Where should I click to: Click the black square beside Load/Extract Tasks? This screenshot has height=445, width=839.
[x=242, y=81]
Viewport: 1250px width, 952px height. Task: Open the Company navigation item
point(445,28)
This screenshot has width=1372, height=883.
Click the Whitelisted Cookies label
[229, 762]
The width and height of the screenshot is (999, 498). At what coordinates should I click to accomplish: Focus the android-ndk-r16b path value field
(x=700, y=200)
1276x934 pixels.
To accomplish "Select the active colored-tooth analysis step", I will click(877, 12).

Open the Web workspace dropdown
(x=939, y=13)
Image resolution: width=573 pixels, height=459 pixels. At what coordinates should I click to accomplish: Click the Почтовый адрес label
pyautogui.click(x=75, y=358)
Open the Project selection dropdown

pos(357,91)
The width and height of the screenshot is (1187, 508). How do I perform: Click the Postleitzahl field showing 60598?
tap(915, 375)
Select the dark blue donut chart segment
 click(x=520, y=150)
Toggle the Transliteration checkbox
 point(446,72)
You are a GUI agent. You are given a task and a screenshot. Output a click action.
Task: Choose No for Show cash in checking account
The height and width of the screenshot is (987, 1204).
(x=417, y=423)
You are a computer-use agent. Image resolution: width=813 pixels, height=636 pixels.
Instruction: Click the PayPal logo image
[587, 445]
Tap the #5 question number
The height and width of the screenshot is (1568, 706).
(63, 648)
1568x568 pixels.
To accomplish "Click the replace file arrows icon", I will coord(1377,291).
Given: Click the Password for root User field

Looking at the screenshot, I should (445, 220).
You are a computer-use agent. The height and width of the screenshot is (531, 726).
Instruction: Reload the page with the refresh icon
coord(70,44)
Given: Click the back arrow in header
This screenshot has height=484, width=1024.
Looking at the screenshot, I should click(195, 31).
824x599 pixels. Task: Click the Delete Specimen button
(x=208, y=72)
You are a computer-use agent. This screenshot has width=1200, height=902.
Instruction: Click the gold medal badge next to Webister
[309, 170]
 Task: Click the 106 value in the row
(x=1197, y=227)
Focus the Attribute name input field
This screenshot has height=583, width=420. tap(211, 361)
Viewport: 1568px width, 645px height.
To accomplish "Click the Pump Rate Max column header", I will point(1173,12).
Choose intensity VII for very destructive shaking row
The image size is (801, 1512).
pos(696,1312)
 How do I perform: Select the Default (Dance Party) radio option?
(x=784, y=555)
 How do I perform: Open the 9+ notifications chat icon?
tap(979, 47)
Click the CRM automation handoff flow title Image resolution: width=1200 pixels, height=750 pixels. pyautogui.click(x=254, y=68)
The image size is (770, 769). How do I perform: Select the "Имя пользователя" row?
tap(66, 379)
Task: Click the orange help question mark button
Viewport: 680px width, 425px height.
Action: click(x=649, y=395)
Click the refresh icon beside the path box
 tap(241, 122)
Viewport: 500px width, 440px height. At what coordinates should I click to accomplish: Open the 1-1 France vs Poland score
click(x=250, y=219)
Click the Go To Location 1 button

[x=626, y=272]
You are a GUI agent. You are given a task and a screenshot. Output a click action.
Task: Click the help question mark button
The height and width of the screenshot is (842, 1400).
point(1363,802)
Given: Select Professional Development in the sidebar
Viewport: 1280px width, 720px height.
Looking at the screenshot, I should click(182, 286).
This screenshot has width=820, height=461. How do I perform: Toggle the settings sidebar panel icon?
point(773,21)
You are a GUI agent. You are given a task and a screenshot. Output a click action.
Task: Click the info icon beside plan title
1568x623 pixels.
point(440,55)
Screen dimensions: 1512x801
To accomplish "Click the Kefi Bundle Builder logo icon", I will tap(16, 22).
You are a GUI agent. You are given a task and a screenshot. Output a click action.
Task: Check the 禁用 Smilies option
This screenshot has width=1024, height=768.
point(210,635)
= = = = =
Exercise aim:
Give back, unchanged, the line containing "Task: Check the 禁用 Smilies option" and each line that comes after it in the entries above, ending with the last.

Your solution:
Task: Check the 禁用 Smilies option
This screenshot has width=1024, height=768.
point(210,635)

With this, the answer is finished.